- [Source data]:

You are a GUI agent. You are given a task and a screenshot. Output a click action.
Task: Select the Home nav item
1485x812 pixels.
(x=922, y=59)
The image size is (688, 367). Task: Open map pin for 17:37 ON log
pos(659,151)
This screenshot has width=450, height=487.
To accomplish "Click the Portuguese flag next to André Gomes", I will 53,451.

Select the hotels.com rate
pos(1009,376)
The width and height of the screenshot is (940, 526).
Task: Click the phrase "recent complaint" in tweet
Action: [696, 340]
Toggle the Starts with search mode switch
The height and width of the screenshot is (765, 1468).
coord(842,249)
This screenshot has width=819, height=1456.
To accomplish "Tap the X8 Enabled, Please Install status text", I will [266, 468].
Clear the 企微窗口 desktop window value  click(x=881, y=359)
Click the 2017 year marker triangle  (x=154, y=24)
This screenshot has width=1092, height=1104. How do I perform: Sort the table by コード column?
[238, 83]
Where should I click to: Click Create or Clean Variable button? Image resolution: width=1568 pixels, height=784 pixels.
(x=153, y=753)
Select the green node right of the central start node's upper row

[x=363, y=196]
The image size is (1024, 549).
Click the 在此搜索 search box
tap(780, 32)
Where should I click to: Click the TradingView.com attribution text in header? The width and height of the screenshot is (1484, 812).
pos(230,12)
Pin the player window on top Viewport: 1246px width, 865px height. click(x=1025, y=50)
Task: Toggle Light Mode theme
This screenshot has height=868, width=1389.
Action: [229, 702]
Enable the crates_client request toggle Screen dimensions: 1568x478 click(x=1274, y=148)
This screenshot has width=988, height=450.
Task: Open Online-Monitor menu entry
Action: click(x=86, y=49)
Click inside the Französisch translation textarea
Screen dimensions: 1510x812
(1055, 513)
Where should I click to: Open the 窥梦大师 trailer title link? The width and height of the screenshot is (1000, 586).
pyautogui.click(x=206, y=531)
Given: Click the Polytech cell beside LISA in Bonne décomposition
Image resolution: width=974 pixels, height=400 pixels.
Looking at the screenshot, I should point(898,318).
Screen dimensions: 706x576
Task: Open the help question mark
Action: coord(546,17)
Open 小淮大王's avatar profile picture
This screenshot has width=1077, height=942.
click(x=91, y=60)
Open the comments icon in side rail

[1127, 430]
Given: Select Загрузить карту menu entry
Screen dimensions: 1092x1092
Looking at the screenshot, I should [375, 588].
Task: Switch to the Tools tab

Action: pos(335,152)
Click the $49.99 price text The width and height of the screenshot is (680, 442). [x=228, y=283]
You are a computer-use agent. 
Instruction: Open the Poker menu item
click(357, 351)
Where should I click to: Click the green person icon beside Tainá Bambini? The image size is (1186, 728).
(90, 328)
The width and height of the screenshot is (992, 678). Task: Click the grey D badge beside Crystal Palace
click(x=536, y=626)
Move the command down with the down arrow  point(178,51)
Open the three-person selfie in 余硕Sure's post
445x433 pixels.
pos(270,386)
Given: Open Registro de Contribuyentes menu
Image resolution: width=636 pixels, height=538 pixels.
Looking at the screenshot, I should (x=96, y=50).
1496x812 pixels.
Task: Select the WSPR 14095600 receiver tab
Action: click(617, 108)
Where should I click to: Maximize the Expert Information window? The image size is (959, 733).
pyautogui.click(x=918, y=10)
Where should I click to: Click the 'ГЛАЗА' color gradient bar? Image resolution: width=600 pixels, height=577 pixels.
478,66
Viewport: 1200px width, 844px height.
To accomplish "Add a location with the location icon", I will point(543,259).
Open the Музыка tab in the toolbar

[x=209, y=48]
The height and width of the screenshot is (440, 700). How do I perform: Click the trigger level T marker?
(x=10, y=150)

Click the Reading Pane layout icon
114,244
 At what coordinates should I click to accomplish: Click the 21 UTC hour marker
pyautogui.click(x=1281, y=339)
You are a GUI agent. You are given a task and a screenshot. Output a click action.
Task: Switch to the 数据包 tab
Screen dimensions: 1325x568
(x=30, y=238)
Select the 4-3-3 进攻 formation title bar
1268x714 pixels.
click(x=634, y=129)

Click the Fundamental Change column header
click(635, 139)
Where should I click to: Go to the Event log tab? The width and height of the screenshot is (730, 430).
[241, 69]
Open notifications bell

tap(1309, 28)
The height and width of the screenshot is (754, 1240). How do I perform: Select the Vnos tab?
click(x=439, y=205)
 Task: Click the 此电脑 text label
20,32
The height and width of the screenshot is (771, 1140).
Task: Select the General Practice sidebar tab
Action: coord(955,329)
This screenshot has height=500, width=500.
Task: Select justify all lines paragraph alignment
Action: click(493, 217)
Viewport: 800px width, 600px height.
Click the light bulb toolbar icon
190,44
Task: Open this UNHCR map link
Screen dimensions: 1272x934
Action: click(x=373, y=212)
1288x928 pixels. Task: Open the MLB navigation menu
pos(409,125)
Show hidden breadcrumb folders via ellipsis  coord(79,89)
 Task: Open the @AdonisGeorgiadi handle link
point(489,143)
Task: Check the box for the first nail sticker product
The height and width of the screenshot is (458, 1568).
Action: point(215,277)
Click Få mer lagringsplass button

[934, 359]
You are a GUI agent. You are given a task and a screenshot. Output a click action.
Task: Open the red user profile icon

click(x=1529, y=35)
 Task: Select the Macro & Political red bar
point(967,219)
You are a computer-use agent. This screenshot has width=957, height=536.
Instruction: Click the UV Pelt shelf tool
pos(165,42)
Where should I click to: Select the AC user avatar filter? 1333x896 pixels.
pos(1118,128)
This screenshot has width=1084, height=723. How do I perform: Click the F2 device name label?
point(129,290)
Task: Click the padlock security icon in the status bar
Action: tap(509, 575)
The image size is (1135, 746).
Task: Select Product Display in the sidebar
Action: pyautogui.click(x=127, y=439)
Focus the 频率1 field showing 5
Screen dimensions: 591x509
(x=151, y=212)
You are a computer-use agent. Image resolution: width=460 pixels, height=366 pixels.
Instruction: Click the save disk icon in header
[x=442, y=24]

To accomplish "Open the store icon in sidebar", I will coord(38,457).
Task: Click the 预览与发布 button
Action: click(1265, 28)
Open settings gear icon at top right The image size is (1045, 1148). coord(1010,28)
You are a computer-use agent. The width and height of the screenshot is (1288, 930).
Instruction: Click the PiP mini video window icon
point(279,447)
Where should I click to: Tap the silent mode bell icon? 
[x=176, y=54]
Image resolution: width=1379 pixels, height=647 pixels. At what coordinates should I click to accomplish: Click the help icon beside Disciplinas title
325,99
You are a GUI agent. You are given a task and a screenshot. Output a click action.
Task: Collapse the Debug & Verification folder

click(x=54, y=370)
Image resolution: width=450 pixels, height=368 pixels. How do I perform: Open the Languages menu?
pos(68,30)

- [Task brief]: Since only a count is wanted, give the number of lines in the listing that contain the word "computer".

- [Task result]: 4